How I convert national TPP estimates into likely election outcomes

This is a short methodology discussion on how I generate a possible House of Representatives outcome from a national two-party preferred (TPP) poll estimate. This is not the most sophisticated approach possible (and it will not be the ultimate way I generate these predictions as I refine my models). But, it is what I do at the moment.

The first thing I did was to secure an estimate of the TPP vote for each seat in the 2010 federal election adjusted for boundary changes and redistributions since the 2010 election. I have shamelessly used Antony Green's pendulum for this purpose.

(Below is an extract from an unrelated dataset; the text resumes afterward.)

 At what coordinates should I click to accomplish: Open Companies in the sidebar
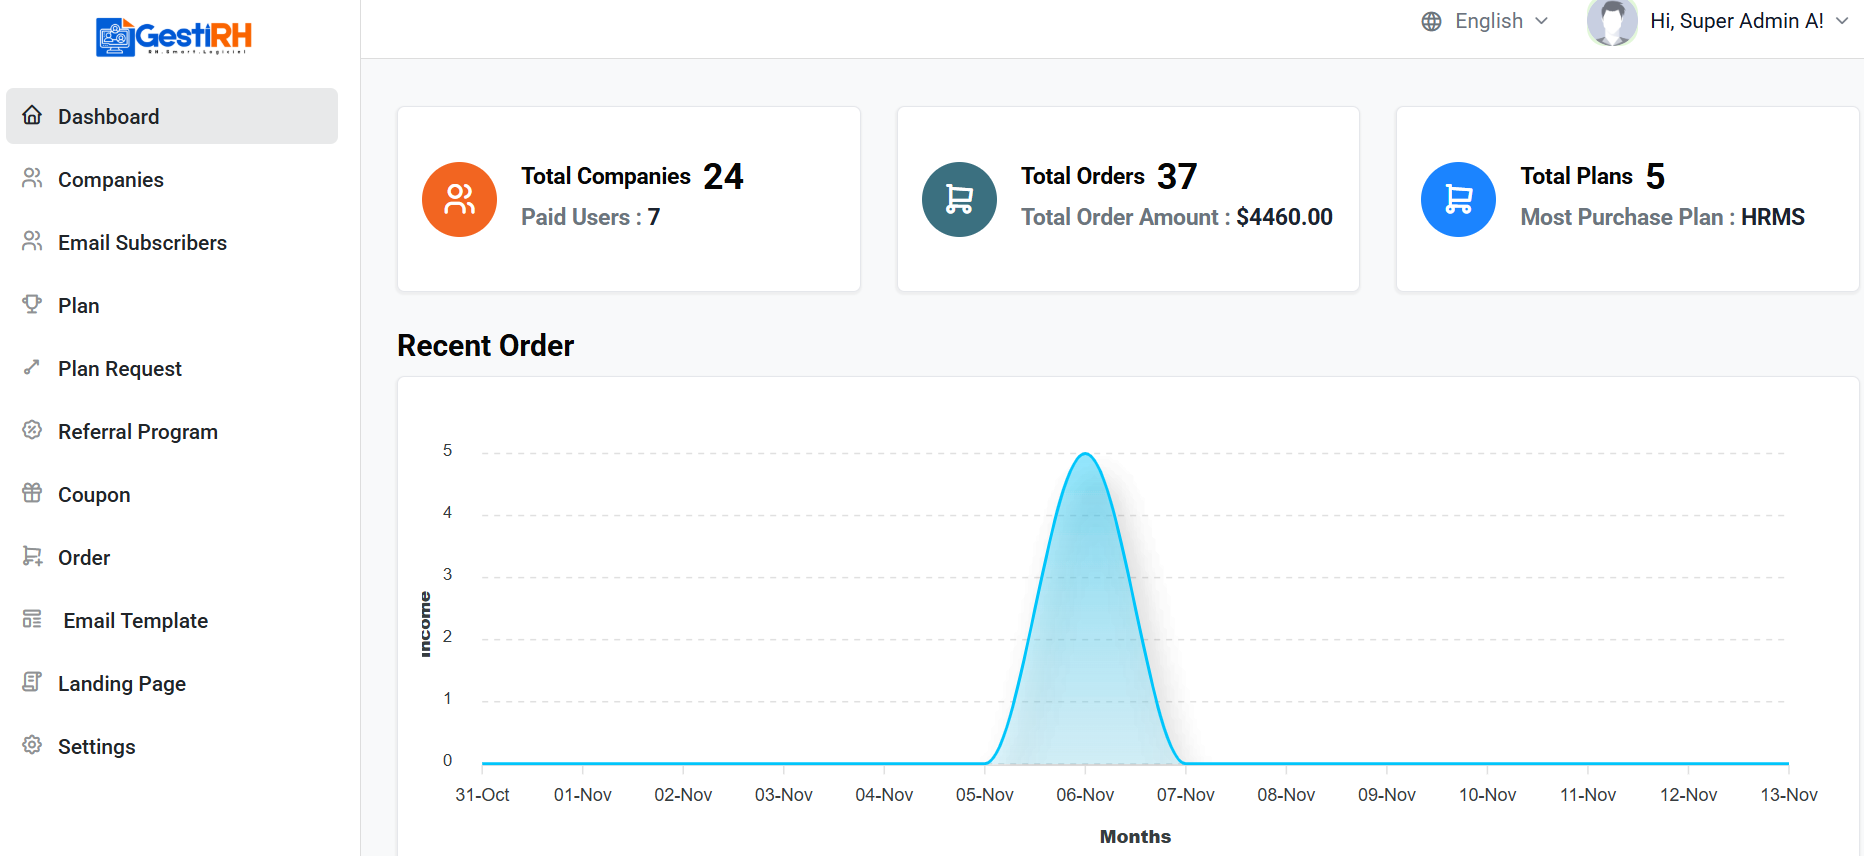(x=110, y=180)
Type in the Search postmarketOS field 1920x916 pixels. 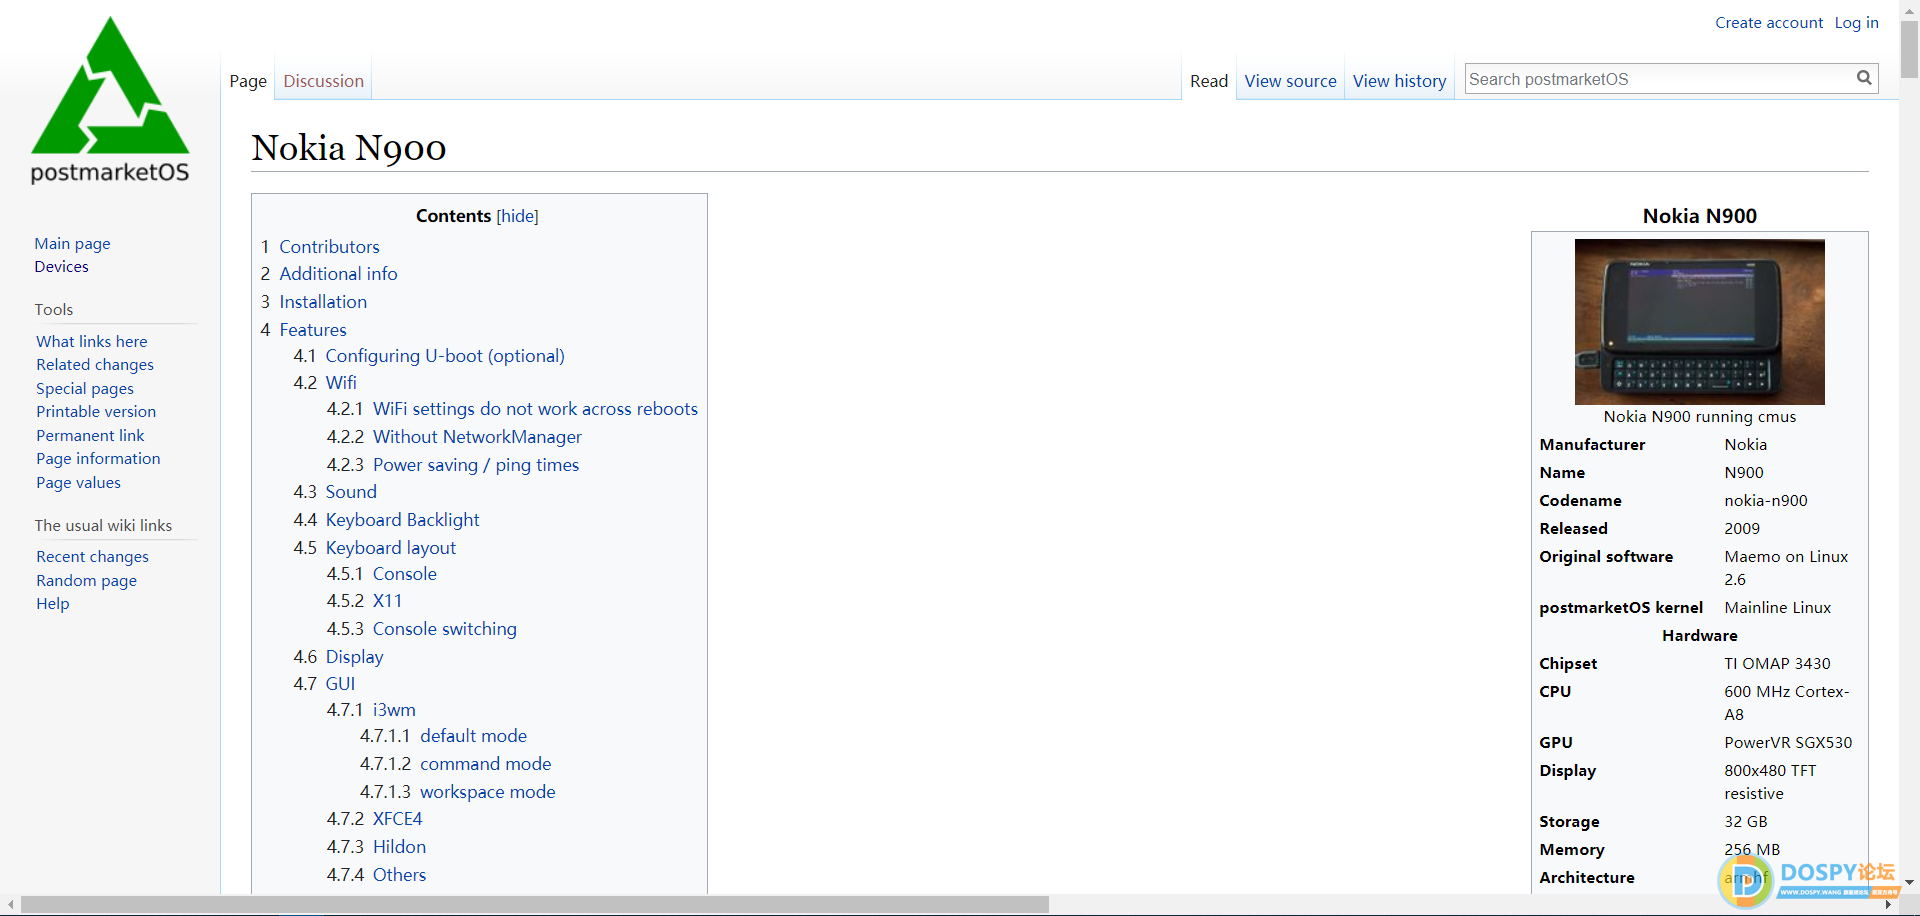pos(1657,79)
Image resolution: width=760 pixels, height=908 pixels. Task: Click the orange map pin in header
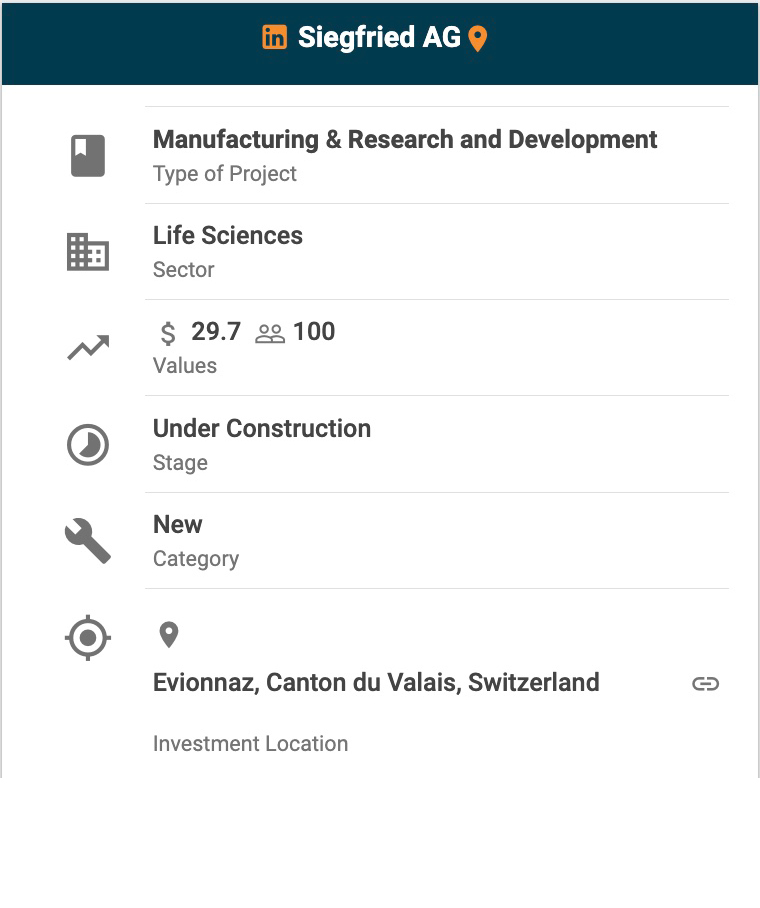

Secondly, building on some of the assumptions Antony made, I thought about how I should handle the treatment of independents (which sit a little outside of the mechanics of a TPP estimate). My current approach is based on the following assumptions (which are not dissimilar to Poliquant's approach):
  1. Bob Katter will win Kennedy
  2. Andrew Wilkie will win Denison (Labor polling in the Oz 26/06/12, ReachTEL 29/6/12)
  3. Adam Bandt will lose Melbourne. [Note: this assumption is a little speculative. It rests on the Liberals changing their preference strategy from their 2010 approach (which they have said they will do). This would  see Liberal preferences flow to Labor:Greens at 67:33 in 2013 rather than the 20:80 flow in  2010. At the 2010 election Labor won 38.1 and the Greens 36.2 per cent of the primary vote. I am not aware of any subsequent polling in the Federal seat of Melbourne; but the Greens lost the 2012 by-election in the related State seat of Melbourne (where Liberals preferenced Labor ahead of Greens)].
  4. Rob Oakshott will lose Lyne (Newspoll 24/10/11; ReachTEL 25/8/2011, 20/6/2012)
  5. Tony Windsor will lose New England (Newspoll 24/10/11; ReachTEL 19/6/2012) 
  6. Peter Slipper's seat of Fisher will be a normal Coalition/Labor contest next election 
  7. Craig Thomson's seat of Dobell will be a normal Coalition/Labor contest next election
  8. Tony Crook will re-contest O'Connor for the Coalition in a normal Coalition/Labor contest 
I made some tweak's to the pendulum to give effect to these assumptions.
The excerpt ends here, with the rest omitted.